The monastic people for hundreds of years struggled to notate their plainsong. Eventually, an Italian called Guido of Arezzo formulated a way of writing a C major scale in the late Twelfth Century. This consisted of a primitive form of the traditional five line staff. More patience was needed before melody could be transformed from just a few squiggly lines depicting its contours into what we know today. Modernism brought forward a similar ‘new’ kind of notation. This notation would be graphic, depicting the melodic contours. Little had they realised that this was not ‘adequate to the unique and radical character of the age’ and if it was, then the character of the age was not unique and radical. Musicians had felt compelled to write their music down in the Twelfth Century as they did in the mid-twentieth century, but Modernist music had outgrown the traditional notation of the early Twentieth Century and resorted to the primitive gestures of graphic notation. Examples of such works are; Ligeti’s Artikulation; Feldman’s Projection II and John Cage’s bizarre score for his Fontana Mix. This type of score represents a new concept of Modernism that was born of chance experiments. It was called ‘Indeterminacy’. Indeterminacy was a true revolution in musical terms; it changed the face of composer-performer relationship. Indeterminacy left the performer to interpret the graphic scores written by the composer. Performer became composer. What possible use could a composer find in doing himself out of a job? His music would just become something that the composer had made. That is truly art. Art is after all something that is made. Artificial. Nowhere is it written that art has to express something. This is an extreme aesthetic for the unique and radical character of the age. The Mid-twentieth Century saw the arrival of two more opposed generations of musicians. Boulez, Nono and Babbitt were steeped in the concept of never rewriting what has already been written. It seems silly to say such a thing but it had already been done in the Neo-classicist movement. Originality was the only way forward as far as Boulez was concerned. The other emergence was from America; Minimalism.

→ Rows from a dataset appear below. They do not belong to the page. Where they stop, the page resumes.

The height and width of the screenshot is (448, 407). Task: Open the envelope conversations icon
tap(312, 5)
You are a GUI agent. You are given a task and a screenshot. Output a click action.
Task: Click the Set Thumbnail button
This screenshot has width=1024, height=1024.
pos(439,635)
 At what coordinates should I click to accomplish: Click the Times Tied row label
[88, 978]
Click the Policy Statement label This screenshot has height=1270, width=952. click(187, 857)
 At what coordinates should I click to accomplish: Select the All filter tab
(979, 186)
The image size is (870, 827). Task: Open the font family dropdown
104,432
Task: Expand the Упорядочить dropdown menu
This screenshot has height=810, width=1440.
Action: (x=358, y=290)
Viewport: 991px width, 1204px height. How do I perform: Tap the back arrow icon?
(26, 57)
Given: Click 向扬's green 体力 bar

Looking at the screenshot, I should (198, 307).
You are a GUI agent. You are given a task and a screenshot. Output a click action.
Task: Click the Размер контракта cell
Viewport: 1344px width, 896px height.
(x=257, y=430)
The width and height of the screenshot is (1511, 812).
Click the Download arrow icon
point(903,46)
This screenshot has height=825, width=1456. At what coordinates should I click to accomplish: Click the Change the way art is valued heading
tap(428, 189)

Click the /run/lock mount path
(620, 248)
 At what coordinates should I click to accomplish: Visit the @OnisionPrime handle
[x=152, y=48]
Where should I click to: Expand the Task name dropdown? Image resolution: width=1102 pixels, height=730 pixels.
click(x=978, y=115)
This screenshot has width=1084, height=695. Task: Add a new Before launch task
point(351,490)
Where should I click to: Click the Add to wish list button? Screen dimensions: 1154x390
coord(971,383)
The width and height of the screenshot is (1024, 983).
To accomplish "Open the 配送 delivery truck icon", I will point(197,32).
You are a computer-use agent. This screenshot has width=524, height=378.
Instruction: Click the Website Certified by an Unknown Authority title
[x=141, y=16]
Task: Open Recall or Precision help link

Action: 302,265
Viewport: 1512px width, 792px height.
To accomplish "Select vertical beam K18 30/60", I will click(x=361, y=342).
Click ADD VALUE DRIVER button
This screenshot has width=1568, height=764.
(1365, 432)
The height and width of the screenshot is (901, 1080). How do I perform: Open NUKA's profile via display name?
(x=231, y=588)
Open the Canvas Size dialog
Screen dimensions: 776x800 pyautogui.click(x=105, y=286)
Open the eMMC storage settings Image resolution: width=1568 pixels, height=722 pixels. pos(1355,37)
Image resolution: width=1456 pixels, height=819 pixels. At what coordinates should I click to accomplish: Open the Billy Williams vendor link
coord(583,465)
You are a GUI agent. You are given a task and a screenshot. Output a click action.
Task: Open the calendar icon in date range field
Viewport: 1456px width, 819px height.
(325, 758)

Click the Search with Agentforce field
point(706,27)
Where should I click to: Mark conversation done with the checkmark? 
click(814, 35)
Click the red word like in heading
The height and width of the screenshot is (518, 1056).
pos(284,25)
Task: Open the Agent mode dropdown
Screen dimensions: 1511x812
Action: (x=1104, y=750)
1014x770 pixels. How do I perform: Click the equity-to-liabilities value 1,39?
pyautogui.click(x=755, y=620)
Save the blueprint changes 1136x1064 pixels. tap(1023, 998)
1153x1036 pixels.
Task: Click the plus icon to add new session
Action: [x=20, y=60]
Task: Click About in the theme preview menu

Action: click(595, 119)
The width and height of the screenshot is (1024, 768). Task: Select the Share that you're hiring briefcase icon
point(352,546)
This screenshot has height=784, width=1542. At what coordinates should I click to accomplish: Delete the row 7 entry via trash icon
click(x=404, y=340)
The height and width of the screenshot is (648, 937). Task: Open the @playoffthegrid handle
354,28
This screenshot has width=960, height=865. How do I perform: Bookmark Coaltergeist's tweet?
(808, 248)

Minimalism was a reaction to Modernism. It was the dawn of a new ideal. Modernists in Europe were taking the simplest elements of music and processing them by using mind-blowingly complex systems. Minimalists would take these same simple elements and keep them simple. They believed that in repeating small cells of music and changing them almost imperceptibly slowly that their music would entrance the listener and reveal the music’s true meaning or relevance.